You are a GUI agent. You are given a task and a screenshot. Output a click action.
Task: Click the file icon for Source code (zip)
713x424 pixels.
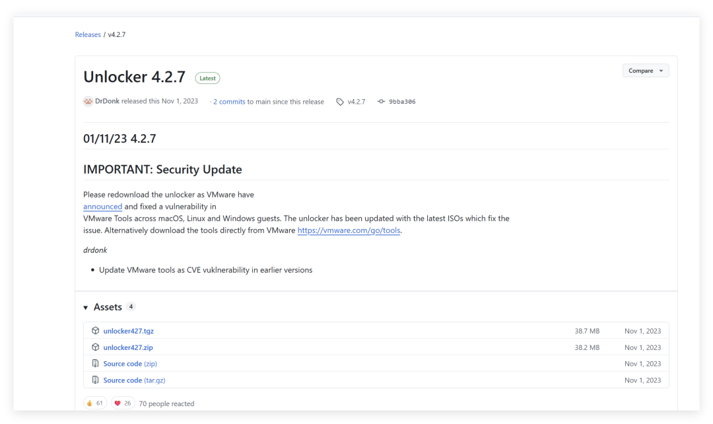(x=96, y=364)
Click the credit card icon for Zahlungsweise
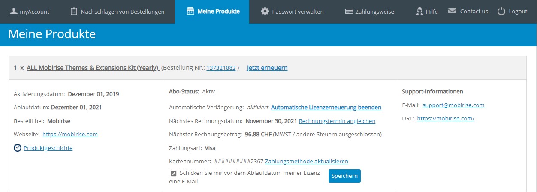The height and width of the screenshot is (192, 537). coord(349,11)
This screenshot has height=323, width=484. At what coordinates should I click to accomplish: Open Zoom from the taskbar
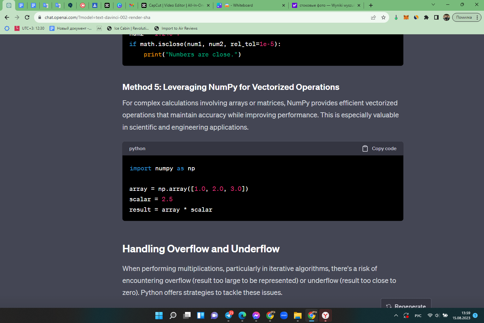point(284,315)
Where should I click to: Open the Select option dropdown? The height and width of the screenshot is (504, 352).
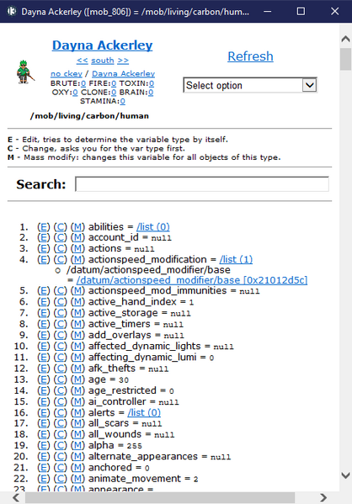(250, 85)
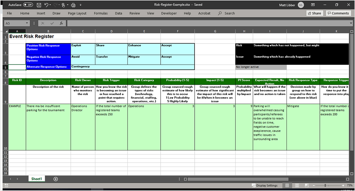Screen dimensions: 355x191
Task: Open the Page Layout ribbon tab
Action: (x=77, y=13)
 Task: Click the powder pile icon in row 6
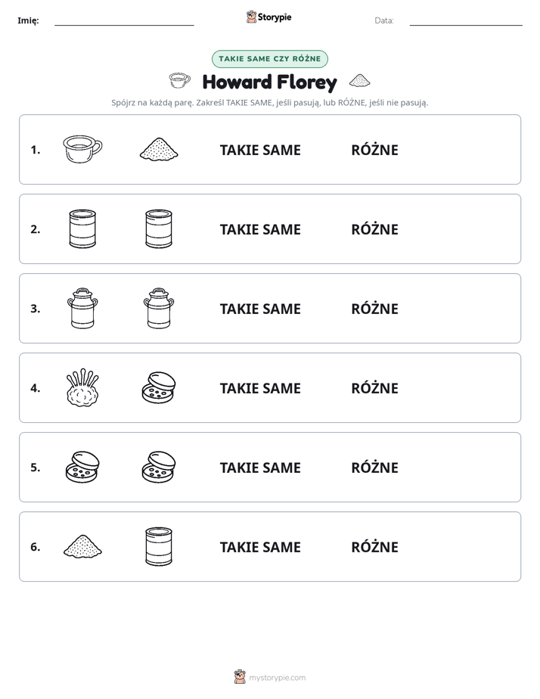pos(82,546)
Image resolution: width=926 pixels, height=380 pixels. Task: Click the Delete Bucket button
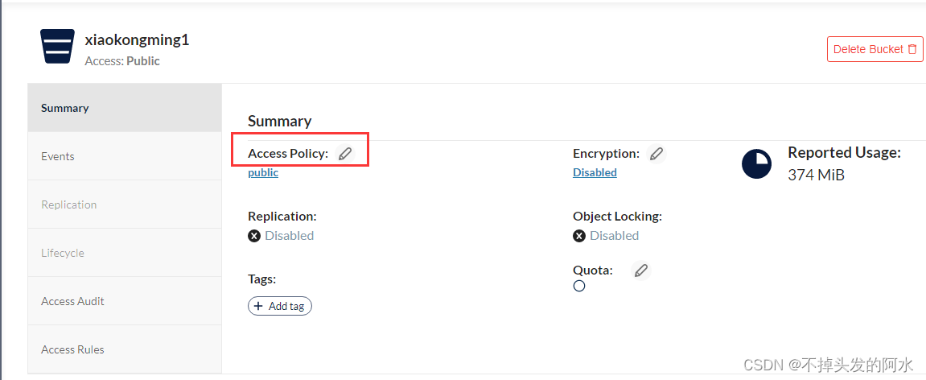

----------------

WHAT TO PRODUCE:
Using the material above, set down every line exactly, but skip the pictures.

ANSWER TO THE PROBLEM:
You are a GUI agent. You are given a task and a screenshot. Output a click action.
Task: Click the file icon for Source code (zip)
713x424 pixels.
(x=96, y=364)
Click the credit card icon for Zahlungsweise
The height and width of the screenshot is (192, 537). coord(349,11)
This screenshot has height=323, width=484. At what coordinates should I click to accomplish: Open Zoom from the taskbar
point(284,315)
Where should I click to: Open the Select option dropdown? The height and width of the screenshot is (504, 352).
(250, 85)
Screen dimensions: 355x191
Task: Open the Page Layout ribbon tab
Action: (x=77, y=13)
 Task: Click the powder pile icon in row 6
pos(82,546)
Image resolution: width=926 pixels, height=380 pixels. Task: Click the Delete Bucket button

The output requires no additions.